We are going to start off the series with a post written by Thamilini Balakumar on a subject that has at one point or other touched your ears: Dowry.
The Price We Put On Our Daughters
Dowry is the money, goods or estate that a woman brings to her husband in marriage. However, it’s also the price we put on our daughters, their beauty, their achievements and their income. It’s the reason many women are unable to get married now. And it’s unfortunately the reason some women are abused after marriage.
Dowry was very prominent in the generations before us because females were not allowed to go to work. Because of this, females had no source of income, hence why dowry was used as a way for the father to help out his daughter and her husband for the future.
Females were thought to be burdens. So, the father was basically selling his daughter as he didn’t want to take care of her anymore. By offering dowry, the potential of finding a groom was much higher, hence why the rich females of that time were much more likely to get married rather than the poor. The rich had money to offer, but the poor had nothing but themselves. The repercussion of not offering dowry or offering minimal dowry was abuse. Dowry is offered all around the world, however abuse because of dowry is most common in South Asia. In some cases, the husband murders the wife over this. If not murdered, the wife suicides to escape from the torture.

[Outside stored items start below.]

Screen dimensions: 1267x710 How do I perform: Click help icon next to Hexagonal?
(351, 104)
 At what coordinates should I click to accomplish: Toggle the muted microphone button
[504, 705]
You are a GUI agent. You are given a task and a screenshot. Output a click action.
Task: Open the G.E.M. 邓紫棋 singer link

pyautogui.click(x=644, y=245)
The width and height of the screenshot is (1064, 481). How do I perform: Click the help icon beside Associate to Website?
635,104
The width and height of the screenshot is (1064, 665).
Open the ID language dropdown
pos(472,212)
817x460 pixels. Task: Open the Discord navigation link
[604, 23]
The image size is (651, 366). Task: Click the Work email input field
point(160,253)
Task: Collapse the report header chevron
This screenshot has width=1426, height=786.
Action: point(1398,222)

We all know about the issues regarding daughters being born, no one wants a daughter. The rate at which South Asian families abort or kill baby girls is much higher than any other place in the world. Part of this is because families don’t want to pay dowry for their daughters. Tell me, is killing or abandoning a baby girl at birth because you don’t want to pay dowry the right thing to do? She’s a baby, she doesn’t know anything. For all you know, she can become a millionaire. But sadly no one wants to have faith and take that chance with girls.
Now, in the present, we’ve all grown so much and are slowly reaching that state of equality. Yet dowry is still so prominent in our cultures. Why? I wish I had the answer to that, but sadly I don’t. Females are definitely not a “burden” anymore. So why’re you still putting a price on us?
I may not have an answer to that question, but I do have a solution. Stand up, speak up. At the end of the day, hundreds of people, like myself, can keep writing these blog posts about such issues but nothing is going to change unless every single one of you slay those demons yourself. If you’re a woman being pressured by your boyfriend or in-laws for dowry, say no. In most cases it’s not as simple as saying no. But sometimes, voicing your opinion on it can go a long way. You don’t need someone that wants the dowry more than you. I promise you’ll find someone better, and if you don’t that’s okay. There’s nothing wrong with a woman living an independent life by herself.
Now regardless of social status and wealth, dowry should not be given. After all, you’re not an object to be sold.